2025-06-03

Dangerous DIY and Taking Security Seriously

A couple years ago I noticed one of the services we used at work would show you your password if you'd forgotten it. A coworker overheard me discussing it with a colleague and said something along the lines of

"Why is that an issue? You just have to do a secure transaction."

After some back and forth, it became clear he didn't understand the difference between hashing and encryption. I'd like to add that this guy was a web developer, and really into cryptocurrencies, which made his misunderstanding a bit more surprising.

This is a pretty simple mistake to make, and a pretty good example of why we should all check our assumptions when dealing with sensitive data. Because, and I cannot stress this enough, passwords are sensitive data! While it would be nice if users didn't reuse passwords, we all know they do. If you mess up, and your users' passwords leak, it's not enough to just say they should have used a unique password.
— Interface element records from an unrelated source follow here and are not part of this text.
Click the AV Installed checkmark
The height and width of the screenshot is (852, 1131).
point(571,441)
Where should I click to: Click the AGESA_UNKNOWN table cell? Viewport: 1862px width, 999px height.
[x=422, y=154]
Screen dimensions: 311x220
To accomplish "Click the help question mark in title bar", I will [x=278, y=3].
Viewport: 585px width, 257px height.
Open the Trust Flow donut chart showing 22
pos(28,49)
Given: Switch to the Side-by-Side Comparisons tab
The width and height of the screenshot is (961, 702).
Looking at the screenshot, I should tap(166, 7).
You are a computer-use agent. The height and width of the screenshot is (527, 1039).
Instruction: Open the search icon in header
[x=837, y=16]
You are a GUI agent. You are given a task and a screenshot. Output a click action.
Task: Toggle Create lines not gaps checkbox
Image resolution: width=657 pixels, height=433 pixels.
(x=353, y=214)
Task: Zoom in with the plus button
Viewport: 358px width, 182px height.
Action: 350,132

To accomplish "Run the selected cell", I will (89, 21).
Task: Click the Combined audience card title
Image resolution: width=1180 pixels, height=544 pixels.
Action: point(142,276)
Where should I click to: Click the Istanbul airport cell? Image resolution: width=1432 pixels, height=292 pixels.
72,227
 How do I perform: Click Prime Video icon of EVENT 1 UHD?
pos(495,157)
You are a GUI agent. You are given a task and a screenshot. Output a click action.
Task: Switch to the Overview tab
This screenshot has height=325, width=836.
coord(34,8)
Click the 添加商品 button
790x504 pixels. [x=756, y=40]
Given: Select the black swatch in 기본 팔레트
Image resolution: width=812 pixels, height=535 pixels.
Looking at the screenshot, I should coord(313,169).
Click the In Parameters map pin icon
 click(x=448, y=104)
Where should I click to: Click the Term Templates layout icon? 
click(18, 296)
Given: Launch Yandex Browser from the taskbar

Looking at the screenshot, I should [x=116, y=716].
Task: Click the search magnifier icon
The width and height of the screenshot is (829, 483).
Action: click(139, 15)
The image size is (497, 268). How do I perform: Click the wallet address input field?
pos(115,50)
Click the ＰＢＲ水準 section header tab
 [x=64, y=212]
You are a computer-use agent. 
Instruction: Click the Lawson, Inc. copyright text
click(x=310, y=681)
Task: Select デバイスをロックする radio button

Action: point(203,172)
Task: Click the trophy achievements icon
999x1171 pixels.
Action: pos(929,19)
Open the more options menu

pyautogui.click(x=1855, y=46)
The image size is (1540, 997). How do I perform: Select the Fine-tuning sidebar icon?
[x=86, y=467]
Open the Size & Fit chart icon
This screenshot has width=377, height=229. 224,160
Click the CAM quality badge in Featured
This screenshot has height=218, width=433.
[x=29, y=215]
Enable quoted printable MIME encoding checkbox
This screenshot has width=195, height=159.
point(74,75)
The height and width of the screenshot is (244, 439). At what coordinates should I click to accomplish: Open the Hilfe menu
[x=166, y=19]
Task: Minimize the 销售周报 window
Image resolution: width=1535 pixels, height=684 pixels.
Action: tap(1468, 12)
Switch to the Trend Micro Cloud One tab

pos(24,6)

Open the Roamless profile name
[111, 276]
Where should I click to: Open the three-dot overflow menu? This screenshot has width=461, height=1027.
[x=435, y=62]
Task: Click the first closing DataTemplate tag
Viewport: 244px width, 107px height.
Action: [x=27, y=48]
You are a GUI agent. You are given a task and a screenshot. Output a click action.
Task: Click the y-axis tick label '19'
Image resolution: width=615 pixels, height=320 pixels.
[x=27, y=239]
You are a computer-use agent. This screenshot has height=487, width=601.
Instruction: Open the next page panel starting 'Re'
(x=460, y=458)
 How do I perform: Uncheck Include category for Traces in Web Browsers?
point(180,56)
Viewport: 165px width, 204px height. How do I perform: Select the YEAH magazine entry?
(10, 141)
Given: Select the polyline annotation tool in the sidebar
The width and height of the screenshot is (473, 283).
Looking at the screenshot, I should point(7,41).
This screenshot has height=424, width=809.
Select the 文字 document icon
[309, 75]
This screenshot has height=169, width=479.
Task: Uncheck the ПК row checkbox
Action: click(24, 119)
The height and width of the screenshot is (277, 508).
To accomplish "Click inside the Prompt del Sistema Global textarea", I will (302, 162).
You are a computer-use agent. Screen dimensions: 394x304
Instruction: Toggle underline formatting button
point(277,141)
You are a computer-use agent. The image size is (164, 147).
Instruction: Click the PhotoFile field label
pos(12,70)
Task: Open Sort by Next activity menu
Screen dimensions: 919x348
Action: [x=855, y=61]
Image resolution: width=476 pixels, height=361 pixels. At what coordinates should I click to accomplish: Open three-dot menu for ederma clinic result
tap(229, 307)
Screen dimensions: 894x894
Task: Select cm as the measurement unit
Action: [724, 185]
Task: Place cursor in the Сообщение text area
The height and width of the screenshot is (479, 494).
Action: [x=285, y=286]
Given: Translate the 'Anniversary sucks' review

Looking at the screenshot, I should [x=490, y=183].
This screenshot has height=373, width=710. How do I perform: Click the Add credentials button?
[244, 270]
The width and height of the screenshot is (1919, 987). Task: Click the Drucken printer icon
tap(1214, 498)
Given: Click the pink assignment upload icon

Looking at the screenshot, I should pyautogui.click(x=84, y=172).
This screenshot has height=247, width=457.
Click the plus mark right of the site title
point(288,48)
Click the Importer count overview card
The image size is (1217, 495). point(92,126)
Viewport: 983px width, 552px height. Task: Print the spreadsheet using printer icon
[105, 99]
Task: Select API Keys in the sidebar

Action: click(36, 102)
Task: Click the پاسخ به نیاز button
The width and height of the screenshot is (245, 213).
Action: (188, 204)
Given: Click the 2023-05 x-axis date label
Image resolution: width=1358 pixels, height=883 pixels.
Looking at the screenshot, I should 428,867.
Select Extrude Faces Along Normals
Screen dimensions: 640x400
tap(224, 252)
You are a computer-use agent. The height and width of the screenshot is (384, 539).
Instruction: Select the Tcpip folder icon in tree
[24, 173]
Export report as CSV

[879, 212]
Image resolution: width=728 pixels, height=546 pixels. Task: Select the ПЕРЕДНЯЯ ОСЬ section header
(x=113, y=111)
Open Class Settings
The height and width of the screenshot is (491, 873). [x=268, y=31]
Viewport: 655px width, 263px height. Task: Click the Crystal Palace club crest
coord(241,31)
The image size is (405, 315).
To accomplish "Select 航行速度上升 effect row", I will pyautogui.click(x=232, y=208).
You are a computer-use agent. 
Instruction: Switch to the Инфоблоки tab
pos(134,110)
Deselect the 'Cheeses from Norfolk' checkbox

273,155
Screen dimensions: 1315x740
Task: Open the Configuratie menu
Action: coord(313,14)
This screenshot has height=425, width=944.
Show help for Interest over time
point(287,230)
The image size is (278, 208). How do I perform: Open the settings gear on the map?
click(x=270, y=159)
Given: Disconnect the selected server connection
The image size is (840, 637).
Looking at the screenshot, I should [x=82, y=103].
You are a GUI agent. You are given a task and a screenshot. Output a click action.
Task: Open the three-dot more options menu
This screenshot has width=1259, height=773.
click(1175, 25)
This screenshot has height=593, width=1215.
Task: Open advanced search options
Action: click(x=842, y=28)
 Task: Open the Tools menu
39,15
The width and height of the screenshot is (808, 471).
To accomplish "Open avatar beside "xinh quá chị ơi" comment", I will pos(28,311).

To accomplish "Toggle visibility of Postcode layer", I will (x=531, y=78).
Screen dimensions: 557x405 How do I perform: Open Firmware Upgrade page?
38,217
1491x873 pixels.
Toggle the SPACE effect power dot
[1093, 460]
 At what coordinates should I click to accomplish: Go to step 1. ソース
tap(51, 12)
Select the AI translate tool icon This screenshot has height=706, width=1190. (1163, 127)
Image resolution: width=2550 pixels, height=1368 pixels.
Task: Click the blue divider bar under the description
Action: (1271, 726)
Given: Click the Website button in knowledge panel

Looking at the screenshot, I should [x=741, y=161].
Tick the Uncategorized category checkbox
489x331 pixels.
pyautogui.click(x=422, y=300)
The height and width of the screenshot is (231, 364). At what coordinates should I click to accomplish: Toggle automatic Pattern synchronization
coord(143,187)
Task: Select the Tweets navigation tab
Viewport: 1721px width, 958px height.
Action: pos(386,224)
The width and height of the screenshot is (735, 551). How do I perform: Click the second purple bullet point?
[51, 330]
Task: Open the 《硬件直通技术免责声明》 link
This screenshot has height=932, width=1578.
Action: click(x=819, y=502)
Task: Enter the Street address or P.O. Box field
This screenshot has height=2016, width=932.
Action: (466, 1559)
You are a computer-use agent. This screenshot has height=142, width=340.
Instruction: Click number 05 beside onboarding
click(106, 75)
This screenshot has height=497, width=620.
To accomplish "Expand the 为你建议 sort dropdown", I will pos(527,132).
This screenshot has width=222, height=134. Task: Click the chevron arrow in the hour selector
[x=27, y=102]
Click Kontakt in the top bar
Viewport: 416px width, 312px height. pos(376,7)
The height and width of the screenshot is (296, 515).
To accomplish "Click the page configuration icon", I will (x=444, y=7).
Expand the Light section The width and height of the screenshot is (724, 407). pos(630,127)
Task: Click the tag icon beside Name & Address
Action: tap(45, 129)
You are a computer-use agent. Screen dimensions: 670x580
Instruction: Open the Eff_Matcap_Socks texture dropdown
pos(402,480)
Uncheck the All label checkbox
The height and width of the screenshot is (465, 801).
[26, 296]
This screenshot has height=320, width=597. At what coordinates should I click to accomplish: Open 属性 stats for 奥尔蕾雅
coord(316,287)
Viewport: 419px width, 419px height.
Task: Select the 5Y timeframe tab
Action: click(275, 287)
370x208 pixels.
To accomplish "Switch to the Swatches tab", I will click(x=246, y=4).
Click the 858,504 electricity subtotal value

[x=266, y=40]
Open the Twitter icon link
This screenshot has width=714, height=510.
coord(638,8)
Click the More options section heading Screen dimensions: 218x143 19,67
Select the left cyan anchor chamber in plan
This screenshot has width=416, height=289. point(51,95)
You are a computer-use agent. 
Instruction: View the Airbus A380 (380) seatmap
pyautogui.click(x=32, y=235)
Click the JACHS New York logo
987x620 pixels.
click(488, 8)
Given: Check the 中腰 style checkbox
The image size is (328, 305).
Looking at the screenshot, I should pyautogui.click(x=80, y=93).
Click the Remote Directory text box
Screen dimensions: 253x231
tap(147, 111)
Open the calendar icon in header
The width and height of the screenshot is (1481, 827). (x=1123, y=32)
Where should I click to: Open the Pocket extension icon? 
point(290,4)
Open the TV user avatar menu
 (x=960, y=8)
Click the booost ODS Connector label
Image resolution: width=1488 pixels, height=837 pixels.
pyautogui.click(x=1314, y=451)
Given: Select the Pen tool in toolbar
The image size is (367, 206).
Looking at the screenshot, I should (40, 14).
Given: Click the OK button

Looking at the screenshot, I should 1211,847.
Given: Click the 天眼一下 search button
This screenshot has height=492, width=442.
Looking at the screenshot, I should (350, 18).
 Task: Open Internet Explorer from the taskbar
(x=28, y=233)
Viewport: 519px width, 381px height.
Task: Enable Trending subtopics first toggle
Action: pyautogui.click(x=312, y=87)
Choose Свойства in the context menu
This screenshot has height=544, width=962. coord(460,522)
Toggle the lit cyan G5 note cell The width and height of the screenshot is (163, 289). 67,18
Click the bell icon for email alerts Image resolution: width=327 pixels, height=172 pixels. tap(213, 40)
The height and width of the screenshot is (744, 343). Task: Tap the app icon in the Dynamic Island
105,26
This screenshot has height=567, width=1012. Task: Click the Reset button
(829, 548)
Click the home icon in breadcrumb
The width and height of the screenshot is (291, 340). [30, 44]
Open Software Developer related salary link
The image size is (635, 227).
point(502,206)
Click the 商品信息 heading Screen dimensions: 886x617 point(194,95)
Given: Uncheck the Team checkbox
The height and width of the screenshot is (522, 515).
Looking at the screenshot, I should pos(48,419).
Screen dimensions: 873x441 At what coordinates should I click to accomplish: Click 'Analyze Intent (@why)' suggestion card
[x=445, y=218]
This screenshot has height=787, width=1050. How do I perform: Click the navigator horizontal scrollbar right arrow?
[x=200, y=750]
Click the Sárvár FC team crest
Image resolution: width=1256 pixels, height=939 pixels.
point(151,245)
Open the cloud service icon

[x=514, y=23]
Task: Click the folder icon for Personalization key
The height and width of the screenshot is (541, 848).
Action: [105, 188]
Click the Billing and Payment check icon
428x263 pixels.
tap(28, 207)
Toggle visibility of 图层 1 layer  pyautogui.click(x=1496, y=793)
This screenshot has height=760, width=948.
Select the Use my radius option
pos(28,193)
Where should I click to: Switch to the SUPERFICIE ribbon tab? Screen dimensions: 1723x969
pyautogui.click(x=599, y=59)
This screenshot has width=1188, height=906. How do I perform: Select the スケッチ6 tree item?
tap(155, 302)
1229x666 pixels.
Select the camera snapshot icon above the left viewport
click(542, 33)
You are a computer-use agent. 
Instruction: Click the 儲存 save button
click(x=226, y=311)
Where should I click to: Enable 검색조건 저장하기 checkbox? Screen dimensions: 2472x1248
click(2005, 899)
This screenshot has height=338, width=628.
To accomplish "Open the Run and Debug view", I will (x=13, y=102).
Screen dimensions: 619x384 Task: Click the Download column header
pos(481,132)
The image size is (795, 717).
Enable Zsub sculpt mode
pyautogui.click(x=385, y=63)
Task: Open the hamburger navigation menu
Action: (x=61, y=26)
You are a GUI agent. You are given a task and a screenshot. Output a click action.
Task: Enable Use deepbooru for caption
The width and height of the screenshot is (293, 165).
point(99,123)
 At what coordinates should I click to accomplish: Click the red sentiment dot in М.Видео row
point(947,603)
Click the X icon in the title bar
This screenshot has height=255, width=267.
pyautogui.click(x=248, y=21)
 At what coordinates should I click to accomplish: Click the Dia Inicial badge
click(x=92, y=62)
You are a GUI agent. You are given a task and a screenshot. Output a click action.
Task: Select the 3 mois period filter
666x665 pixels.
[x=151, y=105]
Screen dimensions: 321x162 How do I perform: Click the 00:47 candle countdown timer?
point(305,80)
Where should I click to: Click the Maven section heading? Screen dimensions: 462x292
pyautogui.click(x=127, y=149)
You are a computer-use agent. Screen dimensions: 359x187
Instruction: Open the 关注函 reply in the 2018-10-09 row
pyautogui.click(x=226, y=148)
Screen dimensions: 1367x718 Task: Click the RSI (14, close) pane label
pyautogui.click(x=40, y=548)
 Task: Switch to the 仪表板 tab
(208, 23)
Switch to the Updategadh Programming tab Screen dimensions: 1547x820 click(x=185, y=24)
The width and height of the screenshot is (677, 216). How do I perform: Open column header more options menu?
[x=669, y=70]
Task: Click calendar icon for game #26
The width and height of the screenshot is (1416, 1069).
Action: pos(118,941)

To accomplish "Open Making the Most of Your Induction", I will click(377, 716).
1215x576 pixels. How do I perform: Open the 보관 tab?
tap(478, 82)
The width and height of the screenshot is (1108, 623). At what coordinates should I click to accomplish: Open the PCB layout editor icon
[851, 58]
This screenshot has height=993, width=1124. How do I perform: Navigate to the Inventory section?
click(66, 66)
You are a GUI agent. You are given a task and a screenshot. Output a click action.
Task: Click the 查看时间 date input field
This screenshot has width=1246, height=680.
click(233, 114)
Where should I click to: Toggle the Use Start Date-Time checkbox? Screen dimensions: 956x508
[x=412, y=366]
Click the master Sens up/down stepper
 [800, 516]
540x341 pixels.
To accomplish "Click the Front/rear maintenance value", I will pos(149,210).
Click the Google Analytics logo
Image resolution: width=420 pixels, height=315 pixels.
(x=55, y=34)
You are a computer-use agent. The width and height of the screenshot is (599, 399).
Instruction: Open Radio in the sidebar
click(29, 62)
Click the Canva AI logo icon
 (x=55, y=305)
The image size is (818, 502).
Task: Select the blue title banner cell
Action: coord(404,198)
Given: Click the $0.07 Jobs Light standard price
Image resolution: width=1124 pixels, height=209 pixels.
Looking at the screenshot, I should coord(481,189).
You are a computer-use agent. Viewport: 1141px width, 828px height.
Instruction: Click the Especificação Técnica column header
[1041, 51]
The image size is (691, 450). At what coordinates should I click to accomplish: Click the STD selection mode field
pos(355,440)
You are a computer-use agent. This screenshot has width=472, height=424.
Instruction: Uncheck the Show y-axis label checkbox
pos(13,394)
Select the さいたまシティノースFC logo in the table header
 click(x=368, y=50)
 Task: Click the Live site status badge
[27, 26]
Designing secure software is a wickedly complicated challenge. You probably know the difference between encryption and hashing. But how confident are you that you know how to use a hash function properly?

Another example.

More recently, I was watching a video on YouTube lamenting the complexity of libraries used for handling website logins and demonstrating how simple it is to do it yourself. This video correctly stated that passwords should be hashed, but it used the wrong kind of hash function. There are hash functions specifically made for hashing passwords. A key feature of these functions is that they are slow. Not slow enough that a user would notice the delay, but enough to extend the time it takes to brute force a password by a couple orders of magnitude.

Do you know how to properly salt a password hash?

Do you know how to properly pepper a password hash? (Yes, it's a real thing)

I mean, we all know you hash the password on the server side and not the client side, right?

These are just the errors I've seen and the pitfalls I know about, and I do not specialize in security at all.

Unless you're someone who specializes in this stuff, or you're just learning and won't make your project publicly available, swallow your pride, and use a library made by someone who knows what they're doing (not me).